*Exercise brief:* Below are records; output all of them exactly.

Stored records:
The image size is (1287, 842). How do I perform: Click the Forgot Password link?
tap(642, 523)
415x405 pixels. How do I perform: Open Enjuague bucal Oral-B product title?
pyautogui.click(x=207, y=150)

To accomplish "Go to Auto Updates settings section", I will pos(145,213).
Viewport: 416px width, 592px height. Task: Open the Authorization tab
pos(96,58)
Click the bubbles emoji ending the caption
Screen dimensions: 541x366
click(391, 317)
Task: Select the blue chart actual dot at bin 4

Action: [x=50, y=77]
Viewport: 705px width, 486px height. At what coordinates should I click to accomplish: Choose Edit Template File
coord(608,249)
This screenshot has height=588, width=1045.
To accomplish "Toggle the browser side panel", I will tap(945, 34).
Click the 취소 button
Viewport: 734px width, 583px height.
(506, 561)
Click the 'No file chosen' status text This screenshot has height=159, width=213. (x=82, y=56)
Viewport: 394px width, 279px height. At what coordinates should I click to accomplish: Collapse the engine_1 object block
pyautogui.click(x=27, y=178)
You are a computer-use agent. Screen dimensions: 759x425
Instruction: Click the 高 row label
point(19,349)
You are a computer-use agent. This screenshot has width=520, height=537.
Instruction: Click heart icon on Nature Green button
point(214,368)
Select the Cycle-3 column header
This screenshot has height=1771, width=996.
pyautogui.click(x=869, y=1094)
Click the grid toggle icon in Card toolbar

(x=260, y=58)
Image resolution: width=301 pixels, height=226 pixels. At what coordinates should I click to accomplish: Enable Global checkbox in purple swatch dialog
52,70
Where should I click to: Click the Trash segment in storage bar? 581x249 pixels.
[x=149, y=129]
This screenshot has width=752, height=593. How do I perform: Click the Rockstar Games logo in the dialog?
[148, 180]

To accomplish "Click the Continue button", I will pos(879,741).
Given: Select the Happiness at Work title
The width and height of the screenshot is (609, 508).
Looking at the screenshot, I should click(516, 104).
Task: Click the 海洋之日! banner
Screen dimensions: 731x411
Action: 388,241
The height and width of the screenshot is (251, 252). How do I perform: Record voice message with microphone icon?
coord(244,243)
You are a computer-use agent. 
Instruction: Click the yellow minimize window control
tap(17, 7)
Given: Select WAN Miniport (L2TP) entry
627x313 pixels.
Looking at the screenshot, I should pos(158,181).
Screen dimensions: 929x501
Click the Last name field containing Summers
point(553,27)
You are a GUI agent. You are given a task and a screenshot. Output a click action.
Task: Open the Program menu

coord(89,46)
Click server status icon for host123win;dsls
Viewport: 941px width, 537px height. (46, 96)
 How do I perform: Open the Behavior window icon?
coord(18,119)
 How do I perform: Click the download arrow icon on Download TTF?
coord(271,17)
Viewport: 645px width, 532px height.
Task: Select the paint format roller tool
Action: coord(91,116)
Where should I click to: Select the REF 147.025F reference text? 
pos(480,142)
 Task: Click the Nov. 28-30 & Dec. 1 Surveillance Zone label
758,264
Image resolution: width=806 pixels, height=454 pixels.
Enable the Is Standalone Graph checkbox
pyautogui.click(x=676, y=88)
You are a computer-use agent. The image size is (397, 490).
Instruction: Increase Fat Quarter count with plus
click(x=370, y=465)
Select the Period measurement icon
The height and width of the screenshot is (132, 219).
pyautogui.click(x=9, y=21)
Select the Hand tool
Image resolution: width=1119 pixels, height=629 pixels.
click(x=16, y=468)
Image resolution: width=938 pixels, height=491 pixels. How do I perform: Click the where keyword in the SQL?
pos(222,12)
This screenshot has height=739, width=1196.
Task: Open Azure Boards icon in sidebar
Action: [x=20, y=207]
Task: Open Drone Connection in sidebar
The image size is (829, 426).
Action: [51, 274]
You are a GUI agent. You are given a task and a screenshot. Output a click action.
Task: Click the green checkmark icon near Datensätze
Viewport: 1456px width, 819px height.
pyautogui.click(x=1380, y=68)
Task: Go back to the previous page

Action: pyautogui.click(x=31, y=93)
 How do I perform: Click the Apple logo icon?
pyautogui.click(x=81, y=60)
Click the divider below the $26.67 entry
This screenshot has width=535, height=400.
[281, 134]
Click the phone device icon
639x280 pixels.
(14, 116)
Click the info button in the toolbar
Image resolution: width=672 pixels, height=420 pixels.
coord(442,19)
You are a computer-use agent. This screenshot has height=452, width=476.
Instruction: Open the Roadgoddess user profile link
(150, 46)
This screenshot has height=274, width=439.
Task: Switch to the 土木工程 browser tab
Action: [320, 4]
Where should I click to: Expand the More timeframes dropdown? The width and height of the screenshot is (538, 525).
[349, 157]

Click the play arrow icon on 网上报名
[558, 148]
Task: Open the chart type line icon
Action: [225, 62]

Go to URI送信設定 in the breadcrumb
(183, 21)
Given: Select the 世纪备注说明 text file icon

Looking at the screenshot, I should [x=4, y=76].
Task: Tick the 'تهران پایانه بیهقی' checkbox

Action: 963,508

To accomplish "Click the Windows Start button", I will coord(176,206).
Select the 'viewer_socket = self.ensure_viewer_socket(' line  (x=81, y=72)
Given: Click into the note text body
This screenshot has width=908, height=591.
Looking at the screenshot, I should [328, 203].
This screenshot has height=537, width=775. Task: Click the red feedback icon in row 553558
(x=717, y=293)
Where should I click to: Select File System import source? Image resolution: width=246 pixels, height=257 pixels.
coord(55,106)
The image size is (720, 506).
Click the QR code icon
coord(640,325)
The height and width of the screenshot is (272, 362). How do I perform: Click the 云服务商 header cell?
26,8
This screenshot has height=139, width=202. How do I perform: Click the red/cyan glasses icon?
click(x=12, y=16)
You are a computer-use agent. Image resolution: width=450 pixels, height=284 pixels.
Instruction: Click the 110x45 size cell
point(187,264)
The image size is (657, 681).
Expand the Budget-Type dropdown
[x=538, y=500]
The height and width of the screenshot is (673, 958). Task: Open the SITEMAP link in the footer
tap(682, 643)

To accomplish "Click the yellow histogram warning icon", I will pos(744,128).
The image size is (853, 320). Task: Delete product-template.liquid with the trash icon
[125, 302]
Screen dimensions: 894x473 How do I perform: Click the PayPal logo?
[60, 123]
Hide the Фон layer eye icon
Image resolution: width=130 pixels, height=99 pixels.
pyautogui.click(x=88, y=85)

*Response for this exercise:*
The image size is (1287, 842). How do I perform: Click the Forgot Password link?
tap(642, 523)
415x405 pixels. How do I perform: Open Enjuague bucal Oral-B product title?
pyautogui.click(x=207, y=150)

To accomplish "Go to Auto Updates settings section", I will pos(145,213).
Viewport: 416px width, 592px height. Task: Open the Authorization tab
pos(96,58)
Click the bubbles emoji ending the caption
Screen dimensions: 541x366
click(391, 317)
Task: Select the blue chart actual dot at bin 4

Action: [x=50, y=77]
Viewport: 705px width, 486px height. At what coordinates should I click to accomplish: Choose Edit Template File
coord(608,249)
This screenshot has height=588, width=1045.
To accomplish "Toggle the browser side panel", I will tap(945, 34).
Click the 취소 button
Viewport: 734px width, 583px height.
(506, 561)
Click the 'No file chosen' status text This screenshot has height=159, width=213. (x=82, y=56)
Viewport: 394px width, 279px height. At what coordinates should I click to accomplish: Collapse the engine_1 object block
pyautogui.click(x=27, y=178)
You are a computer-use agent. Screen dimensions: 759x425
Instruction: Click the 高 row label
point(19,349)
You are a computer-use agent. This screenshot has width=520, height=537.
Instruction: Click heart icon on Nature Green button
point(214,368)
Select the Cycle-3 column header
This screenshot has height=1771, width=996.
pyautogui.click(x=869, y=1094)
Click the grid toggle icon in Card toolbar

(x=260, y=58)
Image resolution: width=301 pixels, height=226 pixels. At what coordinates should I click to accomplish: Enable Global checkbox in purple swatch dialog
52,70
Where should I click to: Click the Trash segment in storage bar? 581x249 pixels.
[x=149, y=129]
This screenshot has width=752, height=593. How do I perform: Click the Rockstar Games logo in the dialog?
[148, 180]

To accomplish "Click the Continue button", I will pos(879,741).
Given: Select the Happiness at Work title
The width and height of the screenshot is (609, 508).
Looking at the screenshot, I should click(516, 104).
Task: Click the 海洋之日! banner
Screen dimensions: 731x411
Action: 388,241
The height and width of the screenshot is (251, 252). How do I perform: Record voice message with microphone icon?
coord(244,243)
You are a computer-use agent. 
Instruction: Click the yellow minimize window control
tap(17, 7)
Given: Select WAN Miniport (L2TP) entry
627x313 pixels.
Looking at the screenshot, I should pos(158,181).
Screen dimensions: 929x501
Click the Last name field containing Summers
point(553,27)
You are a GUI agent. You are given a task and a screenshot. Output a click action.
Task: Open the Program menu

coord(89,46)
Click server status icon for host123win;dsls
Viewport: 941px width, 537px height. (46, 96)
 How do I perform: Open the Behavior window icon?
coord(18,119)
 How do I perform: Click the download arrow icon on Download TTF?
coord(271,17)
Viewport: 645px width, 532px height.
Task: Select the paint format roller tool
Action: coord(91,116)
Where should I click to: Select the REF 147.025F reference text? 
pos(480,142)
 Task: Click the Nov. 28-30 & Dec. 1 Surveillance Zone label
758,264
Image resolution: width=806 pixels, height=454 pixels.
Enable the Is Standalone Graph checkbox
pyautogui.click(x=676, y=88)
You are a computer-use agent. The image size is (397, 490).
Instruction: Increase Fat Quarter count with plus
click(x=370, y=465)
Select the Period measurement icon
The height and width of the screenshot is (132, 219).
pyautogui.click(x=9, y=21)
Select the Hand tool
Image resolution: width=1119 pixels, height=629 pixels.
click(x=16, y=468)
Image resolution: width=938 pixels, height=491 pixels. How do I perform: Click the where keyword in the SQL?
pos(222,12)
This screenshot has height=739, width=1196.
Task: Open Azure Boards icon in sidebar
Action: [x=20, y=207]
Task: Open Drone Connection in sidebar
The image size is (829, 426).
Action: [51, 274]
You are a GUI agent. You are given a task and a screenshot. Output a click action.
Task: Click the green checkmark icon near Datensätze
Viewport: 1456px width, 819px height.
pyautogui.click(x=1380, y=68)
Task: Go back to the previous page

Action: pyautogui.click(x=31, y=93)
 How do I perform: Click the Apple logo icon?
pyautogui.click(x=81, y=60)
Click the divider below the $26.67 entry
This screenshot has width=535, height=400.
[281, 134]
Click the phone device icon
639x280 pixels.
(14, 116)
Click the info button in the toolbar
Image resolution: width=672 pixels, height=420 pixels.
coord(442,19)
You are a computer-use agent. This screenshot has height=452, width=476.
Instruction: Open the Roadgoddess user profile link
(150, 46)
This screenshot has height=274, width=439.
Task: Switch to the 土木工程 browser tab
Action: [320, 4]
Where should I click to: Expand the More timeframes dropdown? The width and height of the screenshot is (538, 525).
[349, 157]

Click the play arrow icon on 网上报名
[558, 148]
Task: Open the chart type line icon
Action: [225, 62]

Go to URI送信設定 in the breadcrumb
(183, 21)
Given: Select the 世纪备注说明 text file icon

Looking at the screenshot, I should [x=4, y=76].
Task: Tick the 'تهران پایانه بیهقی' checkbox

Action: 963,508

To accomplish "Click the Windows Start button", I will coord(176,206).
Select the 'viewer_socket = self.ensure_viewer_socket(' line  (x=81, y=72)
Given: Click into the note text body
This screenshot has width=908, height=591.
Looking at the screenshot, I should [328, 203].
This screenshot has height=537, width=775. Task: Click the red feedback icon in row 553558
(x=717, y=293)
Where should I click to: Select File System import source? Image resolution: width=246 pixels, height=257 pixels.
coord(55,106)
The image size is (720, 506).
Click the QR code icon
coord(640,325)
The height and width of the screenshot is (272, 362). How do I perform: Click the 云服务商 header cell?
26,8
This screenshot has height=139, width=202. How do I perform: Click the red/cyan glasses icon?
click(x=12, y=16)
You are a computer-use agent. Image resolution: width=450 pixels, height=284 pixels.
Instruction: Click the 110x45 size cell
point(187,264)
The image size is (657, 681).
Expand the Budget-Type dropdown
[x=538, y=500]
The height and width of the screenshot is (673, 958). Task: Open the SITEMAP link in the footer
tap(682, 643)

To accomplish "Click the yellow histogram warning icon", I will pos(744,128).
The image size is (853, 320). Task: Delete product-template.liquid with the trash icon
[125, 302]
Screen dimensions: 894x473 How do I perform: Click the PayPal logo?
[60, 123]
Hide the Фон layer eye icon
Image resolution: width=130 pixels, height=99 pixels.
pyautogui.click(x=88, y=85)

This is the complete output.